По словам Ксенофонта, Критий «внес в законы статью, воспрещающую преподавать искусство слова» (Ксенофонт. Воспоминания о Сократе. 1.2.31), причем якобы имея в виду именно Сократа. Но здесь в лучшем случае ошибка, в худшем — сознательное искажение мотивации. Имеется в виду явным образом преподавание риторического искусства, а им Сократ никогда не занимался. Само введение нового закона отрицать нет оснований, но направлен он был, скорее всего, против риторов демократической ориентации.

Далее, Критий и бывший в то время его ближайшим сподвижником Харикл вызвали Сократа к себе для «беседы». Последняя известна опять же в пересказе Ксенофонта, но он никак не мог быть ее свидетелем (разговор происходил с глазу на глаз) и знал ее содержание, естественно, опять же только со слов своего учителя. В любом случае, процитируем изложение этого разговора Ксенофонтом:

«Они (Критий и Харикл. — И. С.) призвали Сократа, показывали ему закон и запретили разговаривать с молодыми людьми. Сократ спросил их, можно ли предложить им вопрос по поводу того, что ему непонятно в этом объявлении. Они отвечали, что можно.

Хорошо, сказал Сократ, я готов повиноваться законам; но, чтобы незаметно для себя, по неведению, не нарушить в чем-нибудь закона, я хочу получить от вас точные указания вот о чем: почему вы приказываете воздерживаться от искусства слова, — потому ли, что оно, по вашему мнению, помогает говорить правильно или неправильно?
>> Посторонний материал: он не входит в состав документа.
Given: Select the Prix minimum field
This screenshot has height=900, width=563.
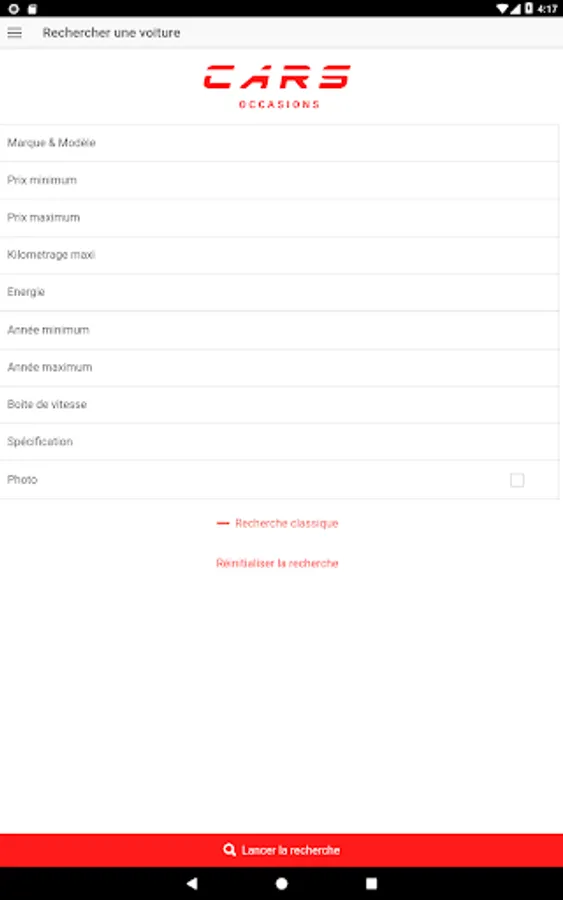Looking at the screenshot, I should coord(279,180).
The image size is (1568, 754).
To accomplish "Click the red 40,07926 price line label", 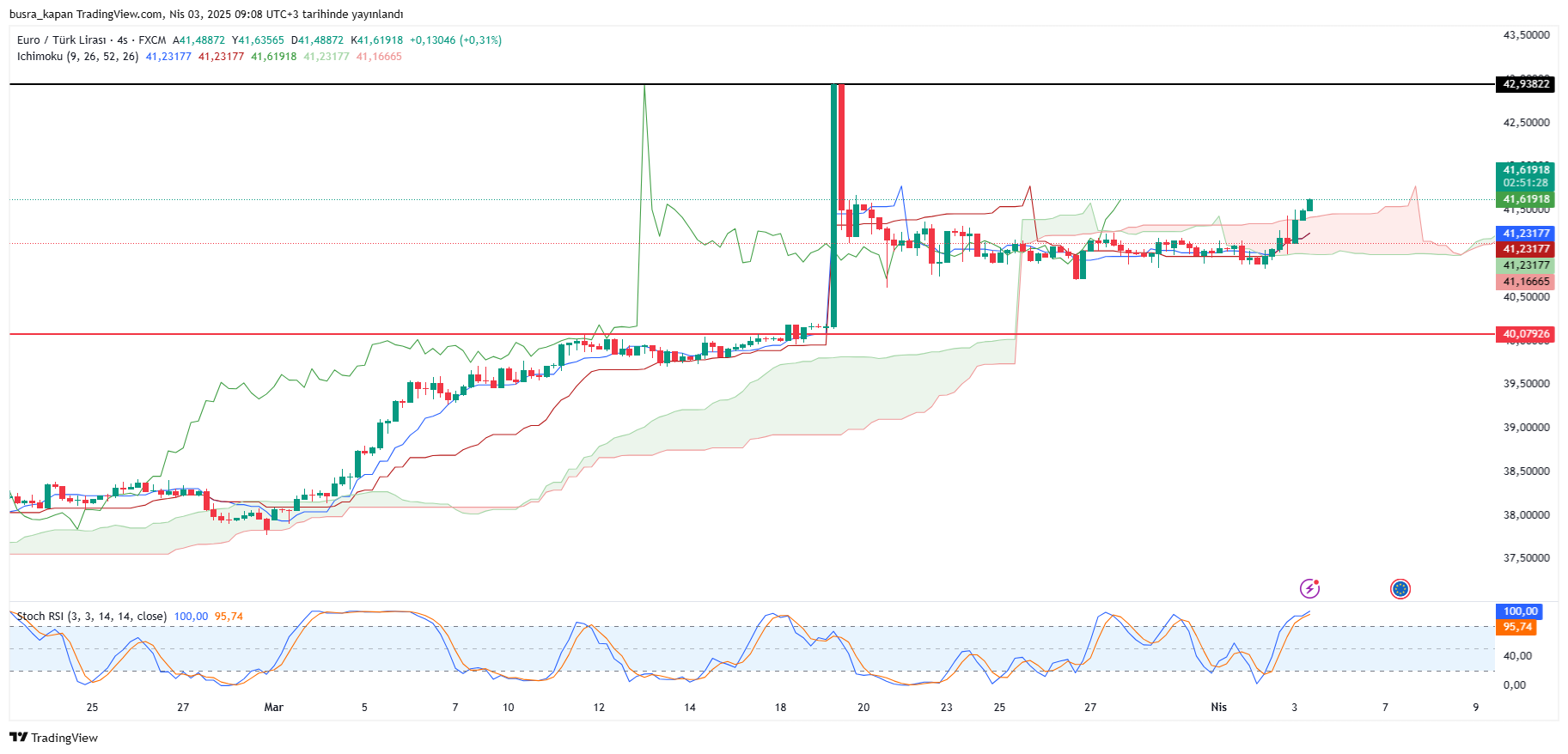I will [1526, 334].
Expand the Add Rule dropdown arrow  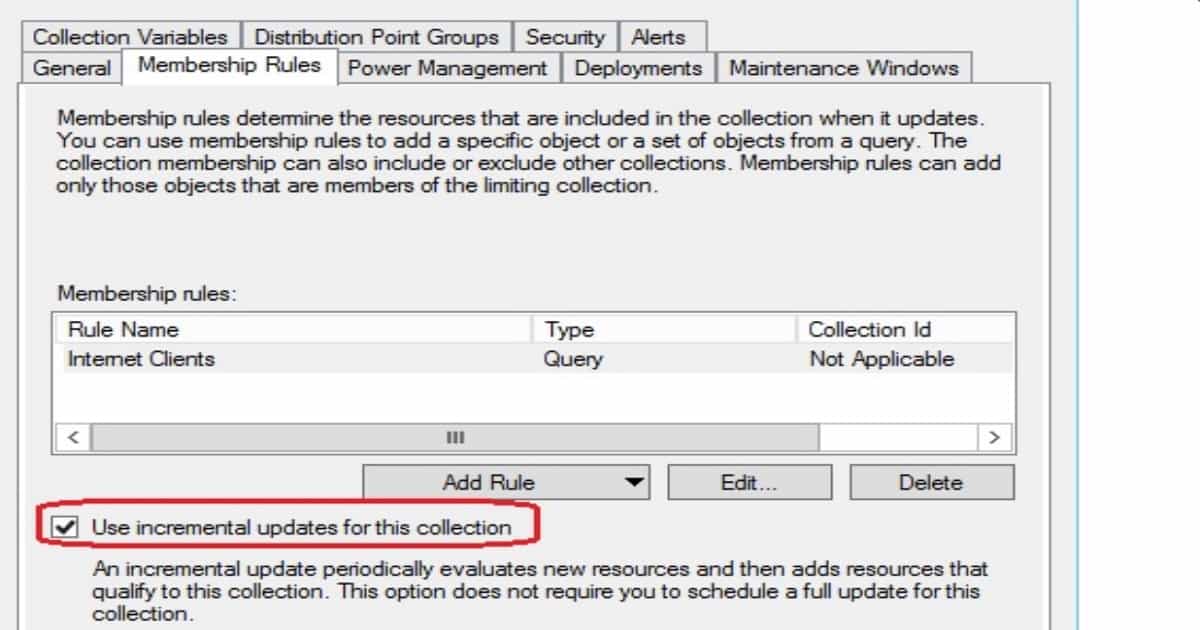(x=634, y=482)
Если — говорить правильно, то, очевидно, пришлось бы воздерживаться говорить правильно; если же — говорить неправильно, то, очевидно, надо стараться говорить правильно.

Харикл рассердился и сказал ему: Когда, Сократ, ты этого не знаешь, то мы объявляем тебе вот что, для тебя более понятное, — чтобы с молодыми людьми ты вовсе не разговаривал.

На это Сократ сказал: Так, чтобы не было сомнения, определите мне, до скольких лет должно считать людей молодыми.

Харикл отвечал: До тех пор, пока им не дозволяется быть членами Совета, как людям еще неразумным: и ты не разговаривай с людьми моложе тридцати лет.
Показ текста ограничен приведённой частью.